09 Nov How to Spot a Toxic Workplace
What are the indicators that a company’s culture or workplace could quickly turn toxic?
Toxic company cultures at big companies like Uber and Google have recently been in the news, turning the spotlight onto the subject, but no one is talking about the root causes of a toxic workplace.
So what IS the root cause? People trying to interpret subjective rules, expectations, and policies are at the root. If the rules, expectations, and policies of a company are subjective — left open to interpretation – it invites differing opinions, which invites conflict and can result in the toxicity we have been witnessing.
I spoke to Rex Conner, Lead Partner and Certified Instructional Technologist at Mager Consortium, about ways to not only identify but fix those toxic situations.
How to spot a potential toxic workplace
Whether you are employed by or are on the outside of a company looking-in there are some indicators that you should look for:
Use whatever access you have to people in the company and/or company materials such as job descriptions, policies, and procedures, to identify subjective language, that is, language “open to interpretation.”
- For example, if a job description consists of vague, subjective phrases such as, “must be a team player,” “have strong communication skills,” “be a power user of authorware;” how is the performance of those skills going to be evaluated in that job? Someone, inevitably, will be making subjective decisions about job performance.
- When you ask people in the company, informally or during an interview, how to qualify for pay raises or promotions and the responses are subjective descriptions such as, “excel in your job,” “go the extra mile,” “stay out of trouble,” “keep your quality scores up,” you will probably find that same kind of subjectivity applies when it comes time for pay raises and promotions.
How to remove subjectivity that can lead to a toxic workplace
Most workplaces are full of subjectivity that can cause conflicts and the associated toxicity, however you may be able to do some damage control even if you aren’t the boss.

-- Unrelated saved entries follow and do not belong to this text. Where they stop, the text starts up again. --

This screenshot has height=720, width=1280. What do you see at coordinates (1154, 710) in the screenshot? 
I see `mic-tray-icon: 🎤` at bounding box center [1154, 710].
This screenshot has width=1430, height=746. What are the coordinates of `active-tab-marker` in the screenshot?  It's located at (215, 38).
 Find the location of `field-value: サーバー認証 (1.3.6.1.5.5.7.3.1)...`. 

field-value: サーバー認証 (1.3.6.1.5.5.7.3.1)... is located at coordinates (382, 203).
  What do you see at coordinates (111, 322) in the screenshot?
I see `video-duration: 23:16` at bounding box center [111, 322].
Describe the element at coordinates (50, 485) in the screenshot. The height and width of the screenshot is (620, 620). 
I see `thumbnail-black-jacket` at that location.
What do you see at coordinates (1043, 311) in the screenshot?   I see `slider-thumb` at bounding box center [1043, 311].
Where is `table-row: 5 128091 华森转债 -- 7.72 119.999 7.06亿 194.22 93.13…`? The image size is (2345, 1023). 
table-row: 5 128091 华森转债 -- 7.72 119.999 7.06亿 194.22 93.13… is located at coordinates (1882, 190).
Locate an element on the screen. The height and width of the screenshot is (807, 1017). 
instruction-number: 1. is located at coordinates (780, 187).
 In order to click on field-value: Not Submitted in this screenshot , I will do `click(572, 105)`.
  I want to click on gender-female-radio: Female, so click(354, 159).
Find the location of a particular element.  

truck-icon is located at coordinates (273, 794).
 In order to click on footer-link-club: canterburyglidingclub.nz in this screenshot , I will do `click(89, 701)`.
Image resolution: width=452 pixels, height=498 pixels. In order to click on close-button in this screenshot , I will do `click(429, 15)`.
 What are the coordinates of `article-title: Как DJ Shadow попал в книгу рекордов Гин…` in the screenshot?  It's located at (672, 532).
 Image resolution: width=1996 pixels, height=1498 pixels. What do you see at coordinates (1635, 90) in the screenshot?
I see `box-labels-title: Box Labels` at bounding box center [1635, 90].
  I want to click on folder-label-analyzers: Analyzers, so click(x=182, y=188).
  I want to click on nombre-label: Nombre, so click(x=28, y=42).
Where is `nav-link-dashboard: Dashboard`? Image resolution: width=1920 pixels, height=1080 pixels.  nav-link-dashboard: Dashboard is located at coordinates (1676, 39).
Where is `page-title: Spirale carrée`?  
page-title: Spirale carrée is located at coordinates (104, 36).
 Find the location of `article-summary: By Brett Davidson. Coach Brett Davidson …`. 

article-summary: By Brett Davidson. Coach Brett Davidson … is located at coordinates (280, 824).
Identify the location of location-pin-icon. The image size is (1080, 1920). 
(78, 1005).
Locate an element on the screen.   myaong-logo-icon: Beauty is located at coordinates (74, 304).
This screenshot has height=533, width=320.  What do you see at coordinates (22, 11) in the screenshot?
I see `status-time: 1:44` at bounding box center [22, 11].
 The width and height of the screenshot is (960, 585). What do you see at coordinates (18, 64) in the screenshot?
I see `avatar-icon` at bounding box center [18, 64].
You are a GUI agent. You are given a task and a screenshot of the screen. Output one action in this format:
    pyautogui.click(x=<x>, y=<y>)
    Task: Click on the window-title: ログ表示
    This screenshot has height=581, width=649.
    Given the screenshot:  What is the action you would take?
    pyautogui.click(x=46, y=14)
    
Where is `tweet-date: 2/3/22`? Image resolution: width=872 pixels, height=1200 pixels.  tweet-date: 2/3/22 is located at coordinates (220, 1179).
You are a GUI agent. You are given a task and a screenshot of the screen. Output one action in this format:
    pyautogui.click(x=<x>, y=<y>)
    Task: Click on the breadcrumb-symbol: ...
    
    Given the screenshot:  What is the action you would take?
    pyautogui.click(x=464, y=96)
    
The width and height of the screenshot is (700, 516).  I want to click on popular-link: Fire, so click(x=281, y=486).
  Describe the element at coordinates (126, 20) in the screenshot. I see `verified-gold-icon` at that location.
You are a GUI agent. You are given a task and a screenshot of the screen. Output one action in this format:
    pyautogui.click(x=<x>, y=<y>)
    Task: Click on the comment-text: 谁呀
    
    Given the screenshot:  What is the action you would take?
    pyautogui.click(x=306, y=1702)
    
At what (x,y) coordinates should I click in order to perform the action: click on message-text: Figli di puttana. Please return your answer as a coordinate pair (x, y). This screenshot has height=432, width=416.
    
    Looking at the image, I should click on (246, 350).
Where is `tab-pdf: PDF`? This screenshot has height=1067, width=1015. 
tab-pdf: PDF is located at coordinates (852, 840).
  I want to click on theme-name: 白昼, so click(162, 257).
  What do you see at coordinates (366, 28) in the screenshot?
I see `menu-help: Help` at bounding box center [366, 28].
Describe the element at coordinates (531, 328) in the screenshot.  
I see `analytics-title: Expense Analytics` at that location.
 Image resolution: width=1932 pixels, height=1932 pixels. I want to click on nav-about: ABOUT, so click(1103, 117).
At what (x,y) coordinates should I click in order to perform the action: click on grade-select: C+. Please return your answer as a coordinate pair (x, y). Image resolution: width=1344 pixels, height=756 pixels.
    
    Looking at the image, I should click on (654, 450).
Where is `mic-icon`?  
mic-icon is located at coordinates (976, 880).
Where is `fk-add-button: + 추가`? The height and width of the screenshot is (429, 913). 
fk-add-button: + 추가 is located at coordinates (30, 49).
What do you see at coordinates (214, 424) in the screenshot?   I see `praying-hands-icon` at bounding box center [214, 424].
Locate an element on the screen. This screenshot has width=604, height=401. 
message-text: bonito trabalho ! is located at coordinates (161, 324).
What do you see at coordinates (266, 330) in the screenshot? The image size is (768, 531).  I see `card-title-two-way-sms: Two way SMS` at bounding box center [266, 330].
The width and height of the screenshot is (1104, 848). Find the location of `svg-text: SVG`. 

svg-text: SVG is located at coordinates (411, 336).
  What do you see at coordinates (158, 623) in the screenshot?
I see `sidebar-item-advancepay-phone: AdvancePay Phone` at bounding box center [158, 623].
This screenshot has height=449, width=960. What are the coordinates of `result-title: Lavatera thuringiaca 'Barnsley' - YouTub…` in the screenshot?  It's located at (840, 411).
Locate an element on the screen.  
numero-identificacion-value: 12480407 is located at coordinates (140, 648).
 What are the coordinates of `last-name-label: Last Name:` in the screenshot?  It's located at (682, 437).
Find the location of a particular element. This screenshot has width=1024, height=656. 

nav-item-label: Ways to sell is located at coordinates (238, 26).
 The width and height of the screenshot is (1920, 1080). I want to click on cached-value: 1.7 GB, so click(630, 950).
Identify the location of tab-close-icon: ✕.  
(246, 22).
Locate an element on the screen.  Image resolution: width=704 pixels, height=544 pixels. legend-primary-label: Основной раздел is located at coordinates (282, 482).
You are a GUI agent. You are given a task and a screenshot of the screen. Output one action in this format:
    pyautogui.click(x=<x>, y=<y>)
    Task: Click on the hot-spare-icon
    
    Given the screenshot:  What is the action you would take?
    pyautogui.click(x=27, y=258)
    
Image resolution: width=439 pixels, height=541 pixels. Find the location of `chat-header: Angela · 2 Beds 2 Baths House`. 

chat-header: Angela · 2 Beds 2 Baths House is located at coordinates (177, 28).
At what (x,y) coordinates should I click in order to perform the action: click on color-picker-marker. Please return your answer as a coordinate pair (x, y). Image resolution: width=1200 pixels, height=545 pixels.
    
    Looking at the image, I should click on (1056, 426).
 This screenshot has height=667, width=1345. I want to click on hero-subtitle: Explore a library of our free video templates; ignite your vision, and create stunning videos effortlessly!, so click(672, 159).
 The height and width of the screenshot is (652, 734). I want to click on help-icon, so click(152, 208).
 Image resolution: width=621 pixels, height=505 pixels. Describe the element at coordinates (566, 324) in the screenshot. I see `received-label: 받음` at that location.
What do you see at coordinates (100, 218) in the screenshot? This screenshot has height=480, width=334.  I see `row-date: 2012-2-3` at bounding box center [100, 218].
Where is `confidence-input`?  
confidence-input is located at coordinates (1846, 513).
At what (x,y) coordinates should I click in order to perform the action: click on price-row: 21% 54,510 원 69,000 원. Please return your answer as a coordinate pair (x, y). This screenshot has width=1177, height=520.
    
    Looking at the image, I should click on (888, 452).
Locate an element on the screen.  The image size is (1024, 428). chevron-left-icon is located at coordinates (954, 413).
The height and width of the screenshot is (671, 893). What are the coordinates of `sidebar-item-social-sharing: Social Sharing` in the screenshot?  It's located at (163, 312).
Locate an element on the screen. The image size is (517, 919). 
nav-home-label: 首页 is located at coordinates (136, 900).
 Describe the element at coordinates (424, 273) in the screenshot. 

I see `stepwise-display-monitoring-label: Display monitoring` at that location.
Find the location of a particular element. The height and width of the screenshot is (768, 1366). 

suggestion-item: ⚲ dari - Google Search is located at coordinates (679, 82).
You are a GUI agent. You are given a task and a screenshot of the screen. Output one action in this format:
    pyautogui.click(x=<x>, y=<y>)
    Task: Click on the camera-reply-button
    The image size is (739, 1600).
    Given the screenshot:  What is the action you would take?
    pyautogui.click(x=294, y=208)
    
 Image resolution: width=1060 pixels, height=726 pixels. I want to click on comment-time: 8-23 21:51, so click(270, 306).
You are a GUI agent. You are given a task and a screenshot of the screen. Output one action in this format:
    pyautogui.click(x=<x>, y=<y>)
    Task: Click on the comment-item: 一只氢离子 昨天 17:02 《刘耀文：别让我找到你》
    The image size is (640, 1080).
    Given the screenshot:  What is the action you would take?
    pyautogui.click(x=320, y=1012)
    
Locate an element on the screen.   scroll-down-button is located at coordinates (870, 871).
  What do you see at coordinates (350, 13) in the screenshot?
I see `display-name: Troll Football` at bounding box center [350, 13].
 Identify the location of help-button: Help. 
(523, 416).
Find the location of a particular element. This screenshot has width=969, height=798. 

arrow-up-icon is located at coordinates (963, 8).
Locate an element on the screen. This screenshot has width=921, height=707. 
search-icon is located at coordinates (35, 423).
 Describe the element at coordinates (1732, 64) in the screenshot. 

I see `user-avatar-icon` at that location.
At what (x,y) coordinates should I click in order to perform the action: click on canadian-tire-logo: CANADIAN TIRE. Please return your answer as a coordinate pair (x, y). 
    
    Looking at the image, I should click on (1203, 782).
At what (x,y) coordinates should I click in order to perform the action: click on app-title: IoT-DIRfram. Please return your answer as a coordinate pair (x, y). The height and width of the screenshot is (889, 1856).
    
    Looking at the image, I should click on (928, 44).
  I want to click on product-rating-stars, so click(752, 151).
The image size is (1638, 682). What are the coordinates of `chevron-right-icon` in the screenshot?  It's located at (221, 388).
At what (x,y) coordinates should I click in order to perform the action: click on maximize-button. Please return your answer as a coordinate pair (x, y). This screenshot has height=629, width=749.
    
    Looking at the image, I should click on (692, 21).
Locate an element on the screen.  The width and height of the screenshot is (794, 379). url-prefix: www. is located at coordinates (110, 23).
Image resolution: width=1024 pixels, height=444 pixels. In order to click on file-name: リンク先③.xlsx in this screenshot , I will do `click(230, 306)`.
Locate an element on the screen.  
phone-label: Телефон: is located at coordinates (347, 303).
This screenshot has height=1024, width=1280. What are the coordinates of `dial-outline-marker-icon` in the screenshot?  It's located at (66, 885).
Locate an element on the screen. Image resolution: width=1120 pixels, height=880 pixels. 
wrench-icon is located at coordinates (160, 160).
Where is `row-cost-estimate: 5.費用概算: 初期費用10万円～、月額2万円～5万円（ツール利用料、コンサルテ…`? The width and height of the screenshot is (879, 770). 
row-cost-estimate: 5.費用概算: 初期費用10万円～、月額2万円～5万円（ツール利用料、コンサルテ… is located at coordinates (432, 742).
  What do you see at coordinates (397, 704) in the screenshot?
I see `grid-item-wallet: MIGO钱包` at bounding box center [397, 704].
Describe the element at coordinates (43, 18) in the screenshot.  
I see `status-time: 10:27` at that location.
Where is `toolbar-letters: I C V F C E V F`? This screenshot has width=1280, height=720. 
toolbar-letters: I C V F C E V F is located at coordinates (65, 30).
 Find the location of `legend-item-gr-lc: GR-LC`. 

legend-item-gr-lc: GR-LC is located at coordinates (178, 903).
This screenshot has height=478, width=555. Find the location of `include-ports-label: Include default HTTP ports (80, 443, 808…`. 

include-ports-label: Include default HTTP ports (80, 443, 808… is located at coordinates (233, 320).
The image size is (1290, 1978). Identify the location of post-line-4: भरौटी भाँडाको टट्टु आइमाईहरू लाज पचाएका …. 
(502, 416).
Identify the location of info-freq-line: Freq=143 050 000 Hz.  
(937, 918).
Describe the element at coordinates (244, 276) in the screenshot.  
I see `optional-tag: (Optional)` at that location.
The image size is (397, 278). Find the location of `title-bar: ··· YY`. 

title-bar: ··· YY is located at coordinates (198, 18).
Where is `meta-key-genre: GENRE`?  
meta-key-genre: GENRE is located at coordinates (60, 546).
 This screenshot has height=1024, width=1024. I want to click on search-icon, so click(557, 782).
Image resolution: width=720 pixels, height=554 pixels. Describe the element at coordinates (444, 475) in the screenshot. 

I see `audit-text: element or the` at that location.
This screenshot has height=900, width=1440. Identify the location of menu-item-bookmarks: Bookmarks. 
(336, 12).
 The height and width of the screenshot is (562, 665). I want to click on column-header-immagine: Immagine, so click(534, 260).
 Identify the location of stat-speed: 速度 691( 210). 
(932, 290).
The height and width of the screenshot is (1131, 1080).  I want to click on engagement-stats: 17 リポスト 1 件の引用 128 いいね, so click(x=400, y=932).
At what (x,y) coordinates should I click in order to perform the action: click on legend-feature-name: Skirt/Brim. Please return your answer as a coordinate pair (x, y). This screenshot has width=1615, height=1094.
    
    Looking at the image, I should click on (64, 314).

At least bring some objectivity to your own workplace responsibilities. The more objective the job descriptions, policies, procedures, and processes in a company, the less chance there is for conflict and the workplace turning toxic.
Start with your job description. The ideal, objective job description defines the primary tasks you accomplish in your job, the conditions under which you perform those tasks, and the objective standards by which your performance on each task is evaluated.
Take whichever parts of that formula are lacking to your boss with the humble, sincere intent to turn the subjectivity into objectivity.
You can eliminate the subjective language out of the job descriptions, policies, procedures, and processes through a relatively simple process taught by human performance guru, Dr. Robert Mager. He calls it Goal Analysis; where subjective language is translated to observable performances. Conner says that calling this a simple process does not mean the effort to review and revise work processes to rid them of subjectivity is easy. It’s work, but the process is not complex.
In addition to the job description, some of the processes that you want to be objective, include:
- Performance evaluation
- Compensation and bonuses
- Promotion opportunities
- Work schedules and assignments
- Awards and recognition
“If any of these are open to interpretation,” says Conner, “they are open to the possibility that the interpretation may not be in your favor. A subjective process puts bosses in the tenuous position of being the judge. Yes, you want bosses to have good judgment, but you don’t want subjective guidance applied to your work processes or evaluation.”
A bad process will beat a good person every time
When you drill down to the root cause of most workplace conflict, you will most often find a disagreement over a work process that is subjective – left open to interpretation. Even a good boss will find it difficult to be fair and even-handed when they are trying to defend subjective work processes and systems. As W. Edwards Deming – the acknowledged Father of the Quality Movement – put it, “A bad process will beat a good person every time.”